Вообще-то, похоже, что Эдди женился на мне только назло Джонни и Гиду.
Гид был не таким. Считал, что я чиста и невинна, а он сам мерзок. Чуть не спятил, когда узнал, что он у меня не первый. Не верил, что секс — правильное дело. Как бы я ни старалась, он уходил из моей спальни, не стыдясь самого себя, раз пять, не больше. Нужно было с ним быть очень осторожной, чтобы он вдруг не подпрыгнул, как от электрошока. Но чутче, чем он, мужчины нет, и я нужна ему была на самом деле. Только не доходило до него, что я хочу, чтоб ему было хорошо, потому что люблю: умом он понимал, а нутро бунтовало.
Вот старина Джонни понимал все. Таланта чувствовать радость у него куда больше, чем у Гида и Эми, сложенных вместе. После объятий он поглаживал меня по плечу и проваливался в сон, спать мог неделями, и мне это нравилось. Что такое хорошо, а что такое плохо — вопрос для него праздный, он редко посещал его голову.

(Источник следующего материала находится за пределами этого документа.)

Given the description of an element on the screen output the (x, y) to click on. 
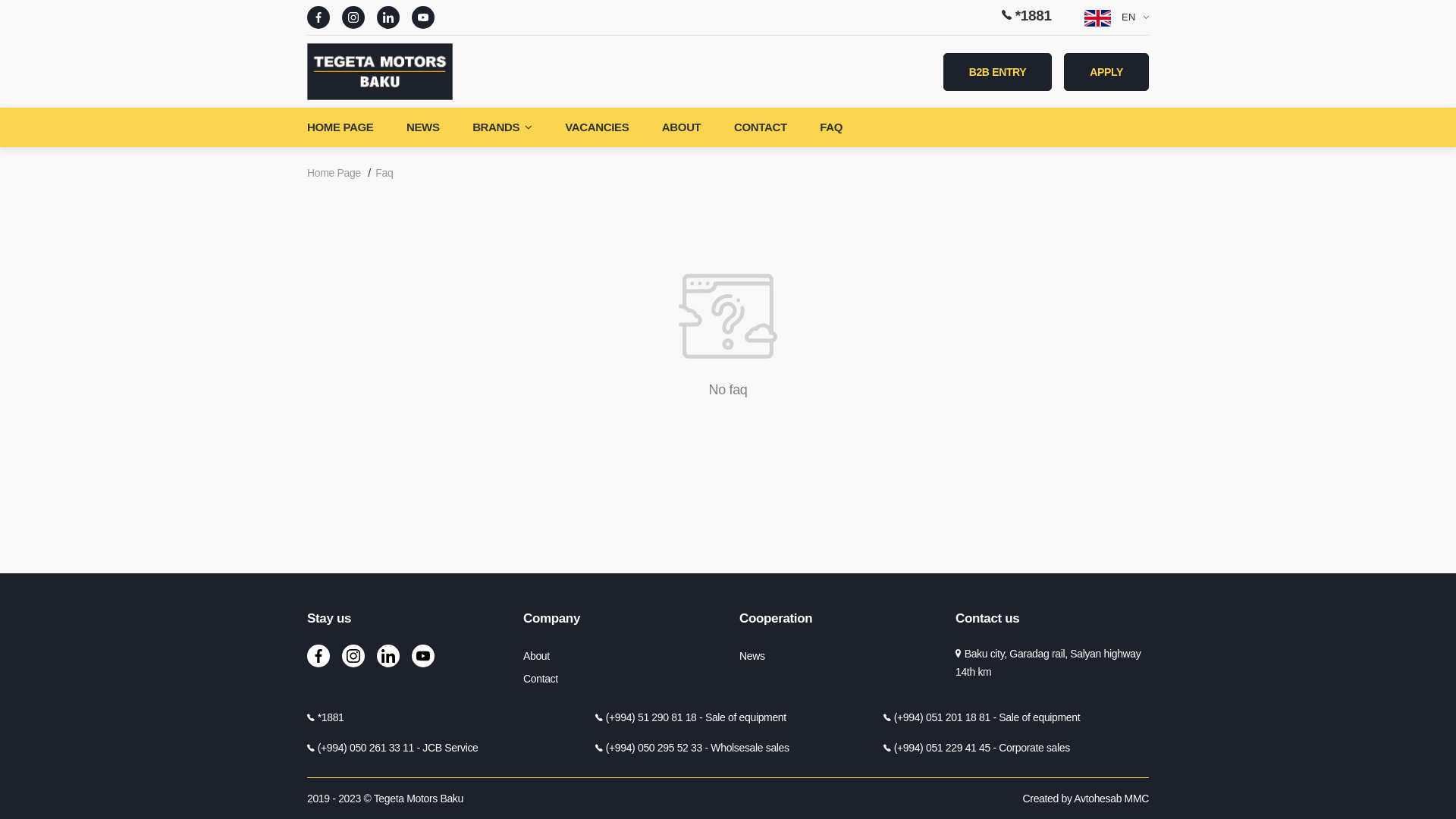
Avtohesab MMC Element type: text (1110, 798)
(+994) 050 261 33 11 Element type: text (365, 747)
NEWS Element type: text (423, 127)
(+994) 050 295 52 33 Element type: text (653, 747)
News Element type: text (752, 655)
CONTACT Element type: text (760, 127)
B2B ENTRY Element type: text (997, 72)
About Element type: text (536, 655)
Home Page Element type: text (333, 172)
(+994) 051 201 18 81 Element type: text (942, 717)
Faq Element type: text (383, 172)
EN Element type: text (1116, 17)
(+994) 051 229 41 45 Element type: text (942, 747)
*1881 Element type: text (1026, 15)
(+994) 51 290 81 18 Element type: text (650, 717)
BRANDS Element type: text (502, 127)
ABOUT Element type: text (681, 127)
Tegeta Motors Baku Element type: text (418, 798)
HOME PAGE Element type: text (347, 127)
FAQ Element type: text (830, 127)
APPLY Element type: text (1105, 72)
VACANCIES Element type: text (596, 127)
*1881 Element type: text (330, 717)
Contact Element type: text (540, 678)
Given the description of an element on the screen output the (x, y) to click on. 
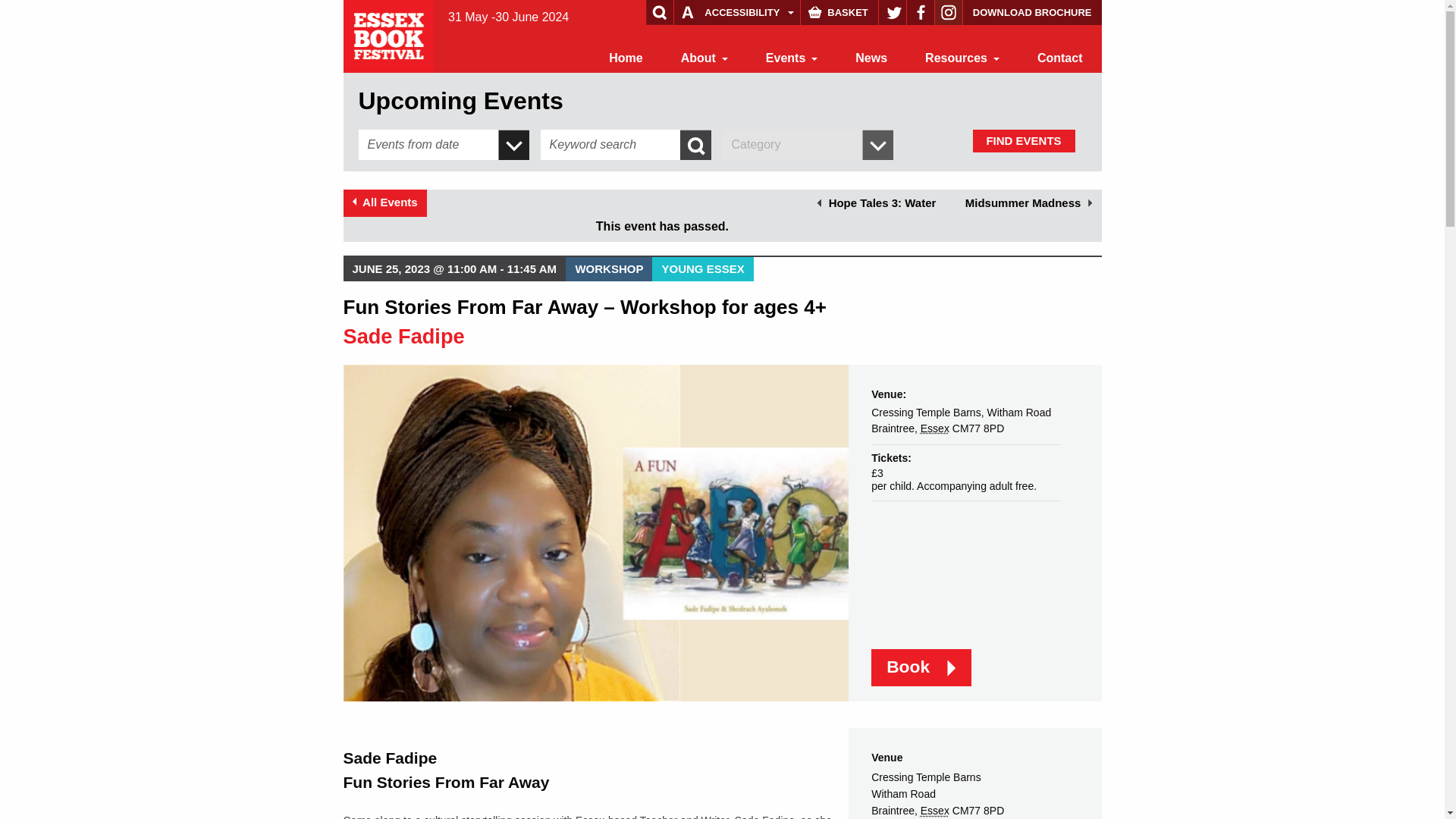
Search site (41, 13)
About us (704, 58)
Contact (1059, 58)
Events (790, 58)
Twitter (892, 12)
Instagram (948, 12)
News (870, 58)
Hope Tales 3: Water (876, 203)
Facebook (920, 12)
BASKET (838, 12)
Resources (961, 58)
Shopping basket (838, 12)
About (704, 58)
Find Events (1023, 140)
Essex Book Festival (389, 34)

Всегда жалела, что мало знала отца Гида. Он помог бы разобраться в тысяче вещей, и я не тратила бы на эту науку столько лет. Никогда не встречала такого высоконравственного человека. Гид все стонет, что отцовская высота для него недоступна.

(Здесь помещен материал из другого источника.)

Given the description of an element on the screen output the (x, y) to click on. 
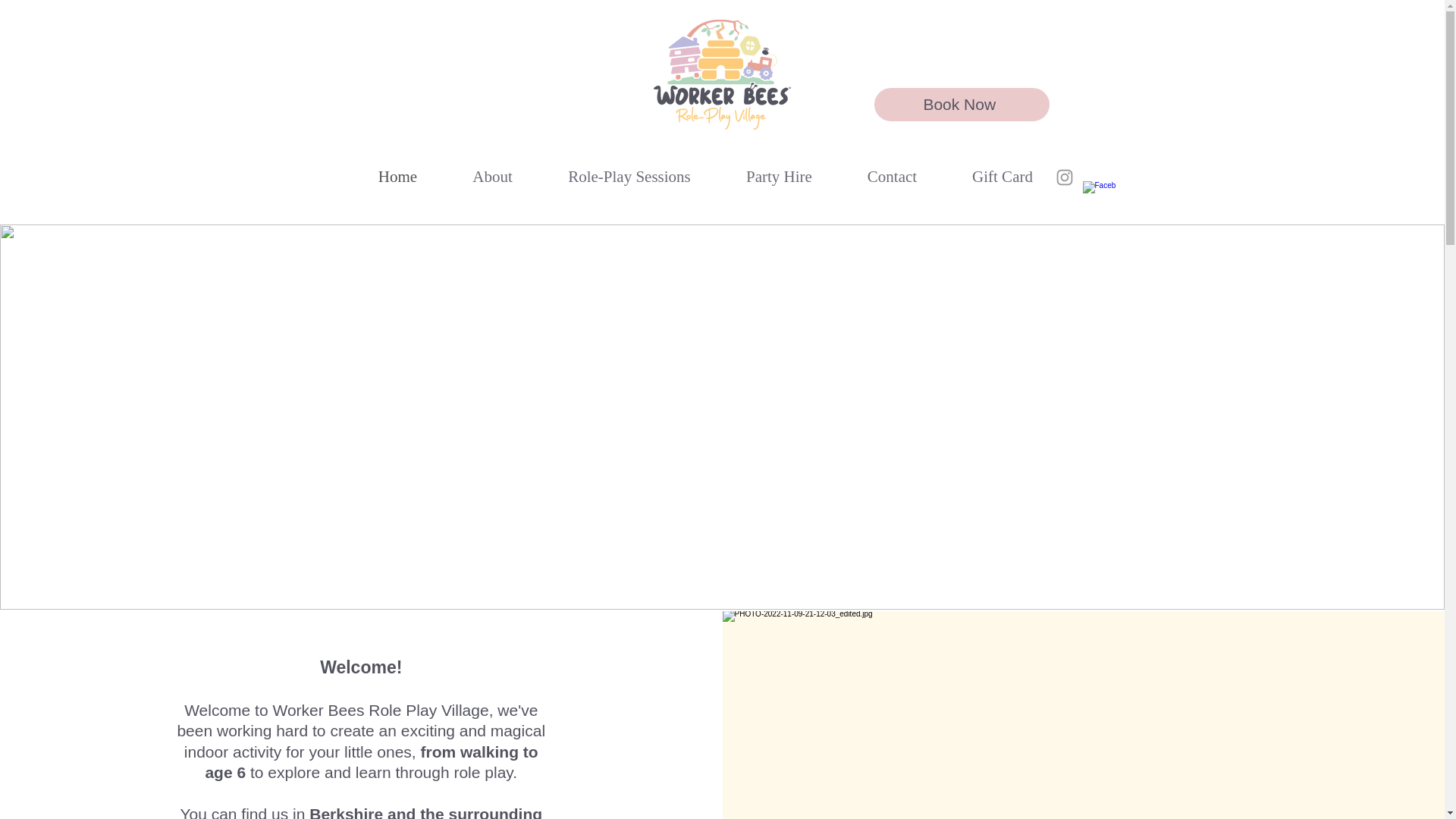
Book Now (960, 104)
Contact (892, 176)
Home (397, 176)
Role-Play Sessions (628, 176)
Party Hire (779, 176)
Gift Card (1002, 176)
About (492, 176)
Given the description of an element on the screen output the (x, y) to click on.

Небольшой разговор с мистером Фраем случился месяца за три или четыре до его смерти, когда его уже мучили боли. Иногда я приезжала приготовить им ужин: они жили по-холостяцки, и я их жалела. Пока Гид обихаживал скотину, мы с мистером Фраем сидели за кухонным столом. Побаивалась его, хоть и чувствовала, что нравлюсь ему.
— Делать нечего, — говорит он. — Кто-то берет, а кто-то отдает. Мало таких, чтоб умели и то и другое. Я всегда брал и хорошо выбирал, что брать. Это тоже важно.
— Да что вы, мистер Фрай, — говорю. — Только подумайте, как много вы дали Гиду.
— Ну да, ранчо неплохое, — говорит он. — Но он слишком молод, чтобы его оценить. На мои советы ему наплевать. Лепешки пахнут вкусно, — добавляет он. — Не будем дожидаться Гида?
Он намазал себе маслом четыре лепешки. А я думала о его словах.
— Наверное, я никогда ничего не достигну, — говорю.
— Ерунда, — говорит он. — Ты способна сорвать миллионный куш, если захочешь. Но ты будешь всегда жалеть мерзавцев, которые того не стоят, и тратить на них все силы. И ничего путного от них не дождешься. Хорошо, что вы с Гидом никогда не поженитесь. Ты бы утопила его в сиропе, и всю жизнь он бы лодырничал. Горе заставляет мужчину работать.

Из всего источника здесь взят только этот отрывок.